The word history often is used collectively to describe important but very different concepts and activities. At its core it provides a definitive, human-centric, representation of past events. However, several newer branches of history reexamine the past in terms of the environment, geography, technology, and other avenues of analysis. The term is also used to describe the processes involved in creating a representation of past events.
Why Care About History?
But history can be written in many ways—from a simple narrative to a detailed and thought-provoking analysis. The former seems more popular, but the latter is what needs more emphasis. Some of the greatest confusion occurs when the word history refers to people and events that have special symbolic and cultural meaning. We should be careful to recognize the difference between the creation and dissemination of historical knowledge for education and decision-making within the Navy, and the separate but related role that historical heritage plays in creating and sustaining its institutional culture.
Finally, there are many conflicting perspectives regarding which chronological boundaries determine what is relevant to today’s warfighting needs. Too often, sailors perceive naval history merely as events in a distant past of wood and sail, with little relevance to current Fleet operations. Also forgotten are events, lessons learned, and knowledge gained even over the past few decades. The Navy’s critical contextual framework of collective knowledge will languish without a broader understanding and appreciation of the complex nature of naval history, including its scope of inquiry, methods of analysis, chronological boundaries, specific purposes, and primary audiences.

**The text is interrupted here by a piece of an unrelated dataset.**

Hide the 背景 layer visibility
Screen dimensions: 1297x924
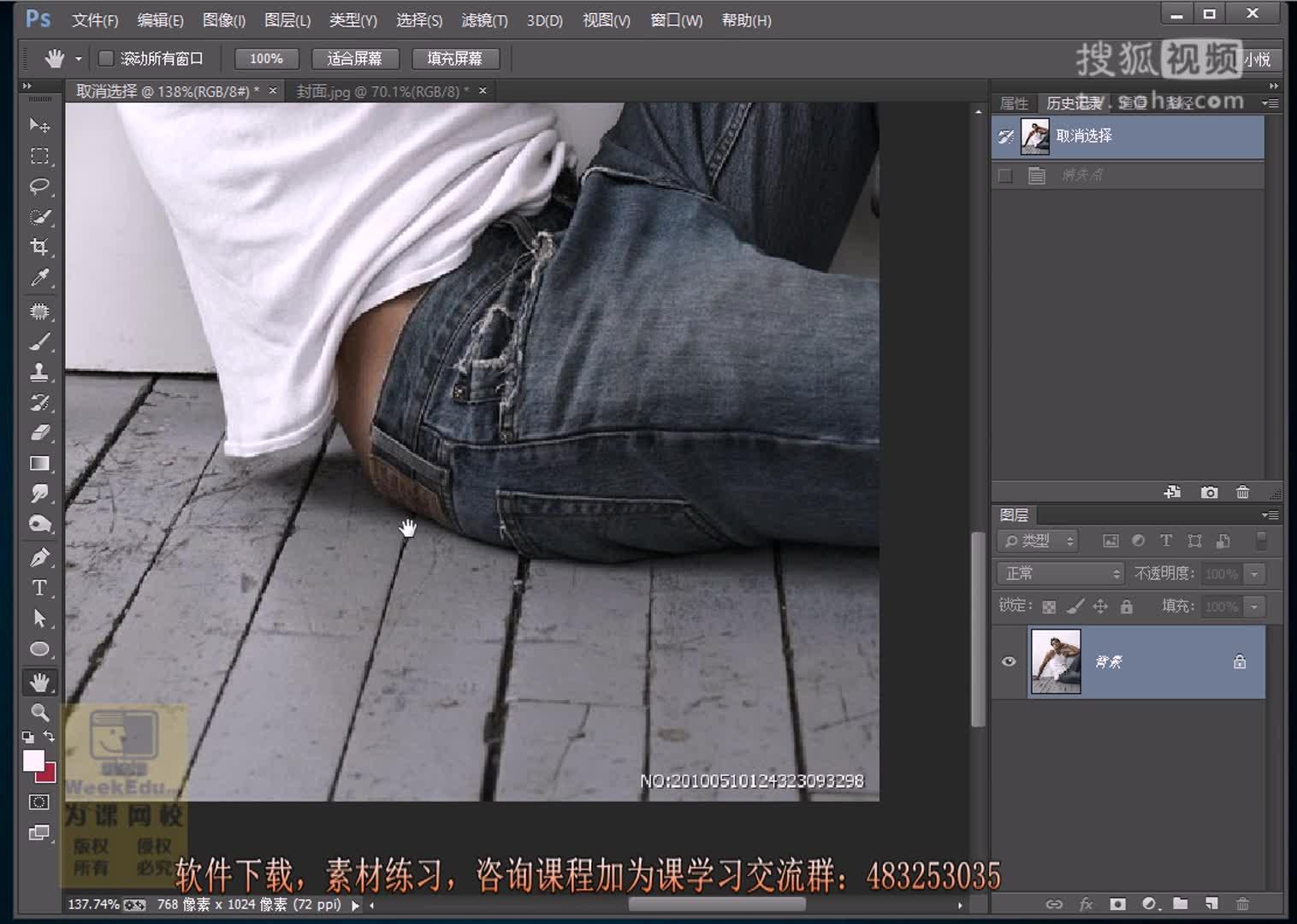pos(1009,661)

So why even care about past events? Because without the context historical knowledge offers, we have little understanding of the present—and scant hope of effectively planning for the future. Many question how far back one can go when looking at historic events before what has transpired in the past loses relevance. In reality, it often has little to do with how long ago events occurred. Far more important is what past events reveal about:
• The nature of leadership and why people follow
• Why policies work or don’t work
• How new technology is employed
• The strengths and weaknesses of institutions
Ancient history can be as effective a teacher of strategy and combat leadership as any event in the past 20 years. The issue of relevance is up to those who research, analyze, and communicate events of the past. On the other hand, it can be surprising how even historical knowledge of recent, clearly relevant events has been—and still is—ignored. In either case, the failure to routinely create and effectively employ historical knowledge is costly, and can be catastrophic.

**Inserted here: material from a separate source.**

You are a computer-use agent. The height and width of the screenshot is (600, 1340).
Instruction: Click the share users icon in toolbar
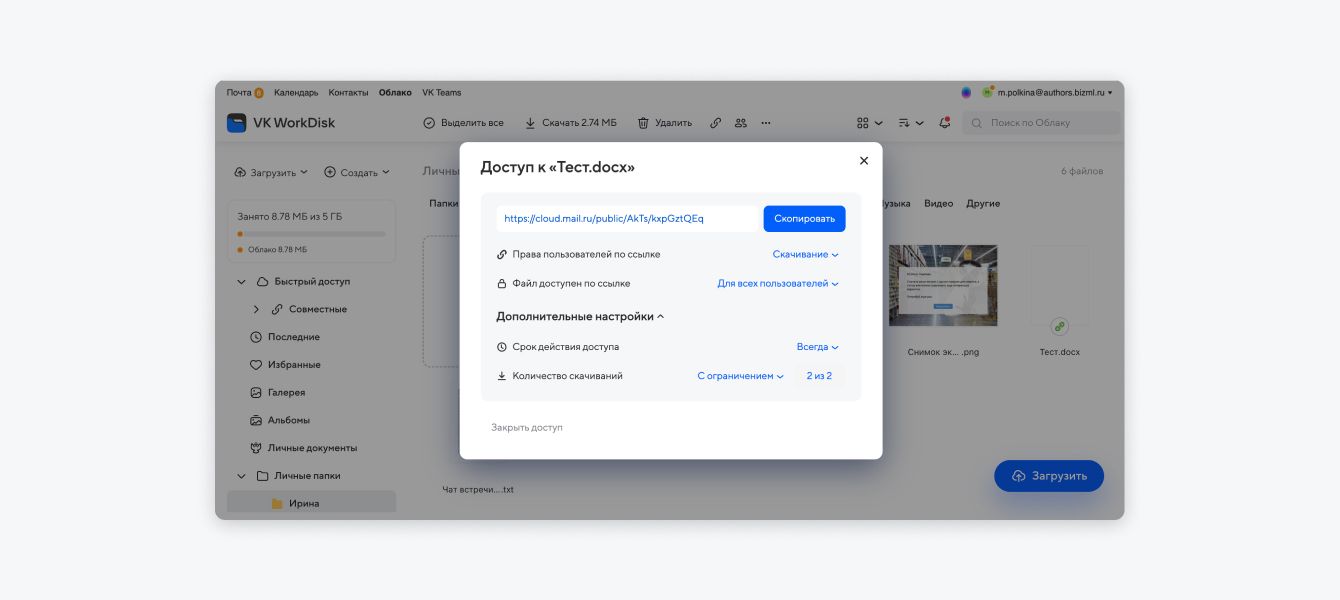click(741, 123)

During World War II, both Germany and the Allies failed to fully understand the strategic and tactical relevance of their respective experiences using and countering U-boats during World War I.4 In the 1939–1945 Battle of the Atlantic, strategic errors on both sides regarding force composition and procurement in the run-up to the conflict set the stage for disaster; operational assumptions about employment compounded those mistakes.5 Even after three years, the United States ignored the most recent “history” of U-boat operations and allowed coastal shipping without convoys or escorts. Understanding the different assumptions and decision-making mechanisms that led to the determinations by the Germans, British, and Americans about the nature of war in the Atlantic can still provide important insights to current and future strategic planners.
Dragging Our Heels, Institutionally
Today we need to ask if we are falling into the same traps about our assumptions. Often, it’s not just exact comparisons that provide real clarity when using the past to comprehend our present and plan for the future. Creating historical knowledge includes uncovering the critical analogies between that past and the present. Deft application of those analogies often yields innovative insights, more creative planning options, and better choices between means and objectives.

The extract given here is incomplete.